After another couple of minutes a car came screaming into view in the distance. They are driving too fast. Luke slipped down in his seat; he had parked at a bend in the road. The red Nissan whipped past. In the split second the cars were level Luke took a glance at the passengers … shit, the car was being driven by the two assailants from the Observatory. The driver was the curly mop and his shaven-headed mate was sat in the passenger seat cradling a pistol.
The Nissan passengers overshot their position. Both Chung Su and Luke held their breath, but then the red lights flashed on and smoke erupted from the tyres. The Nissan skidded right around, facing back towards them.
“Go!” Chung Su screamed.
Luke gunned the engine and slammed his foot down on the accelerator, grunting with the pain in his leg.
52.
The man ended the call. Placing the receiver back down he stared at the floor. Men were dancing round him but he took no notice. He had advocated sacrifice his whole life, but he was not immune to the pain.
It was necessary ... it was inevitable.
He did not want to be confined; he exited the room and headed along the watery blue tunnel. For the first time since descending he sensed the weight of the earth above.
It was necessary.
He reached a singular door, this one was open; the deafening noise and heat hit him as he walked through.
Placing his hands on the bright yellow railings he gripped tightly, his protective suit crumpling around his arms, sweat forming on his skin. One of the great natural effects of working so deep underground and with such a vast array of different machine components was the wonder of each room having its own atmosphere, each creating its own unique heartbeat.
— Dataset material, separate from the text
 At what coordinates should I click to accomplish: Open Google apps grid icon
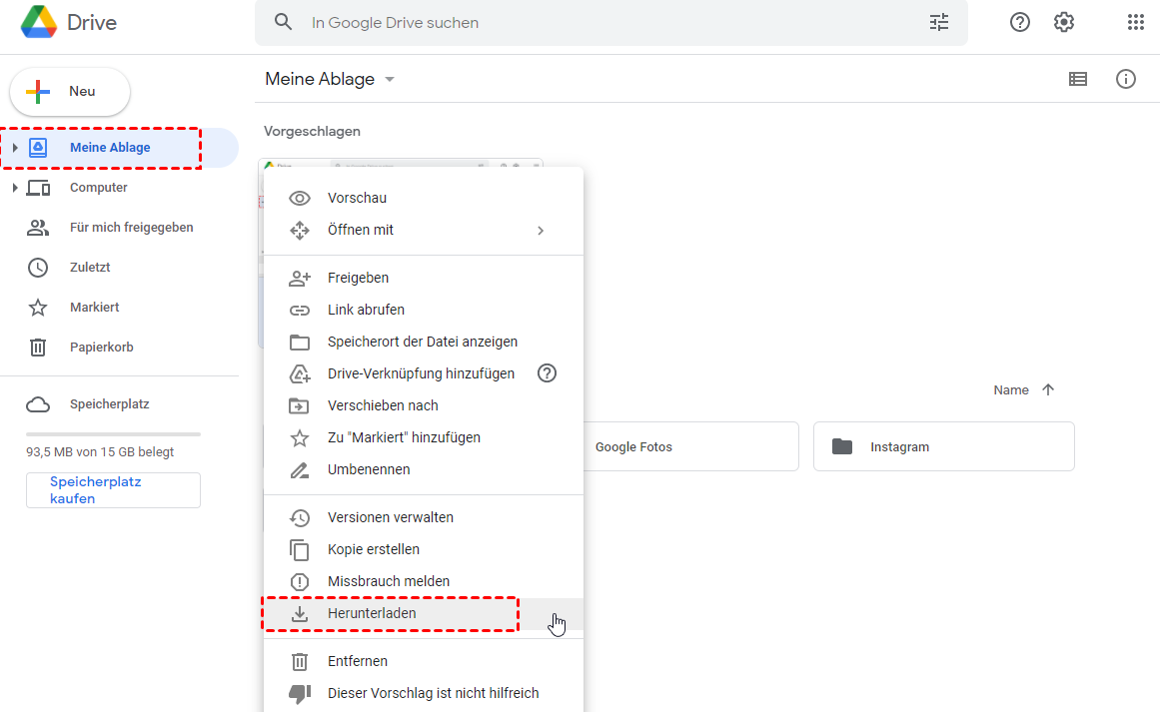tap(1135, 22)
He stood over sixty feet above the floor of the cavernous chamber. Below him, the place was awash with movement, a hotbed of hard hats scurrying in and out amongst a host of industrial-looking machinery. The floor itself was laced with an array of white lines painted in various different directions. He knew that each set of lines was a simple indication of perimeters and flow. Simplicity out of chaos.
High up on the viewing gallery for the first time in many years, the man allowed himself a moment of reflection on a life fraught with sacrifice. He had not returned to his beloved homeland for almost twenty years, and now, so close to achieving the pinnacle of his life’s work it was the memory of his homeland that gave him a fleeting moment of pride.
He had been born the eldest of two sons in the northern Iranian city of Babol just shy of the Caspian Sea, in the Mazandaran Province, born to an Iranian father and Sicilian mother. This mix of national heritage set the brothers apart from any of their friends and classmates.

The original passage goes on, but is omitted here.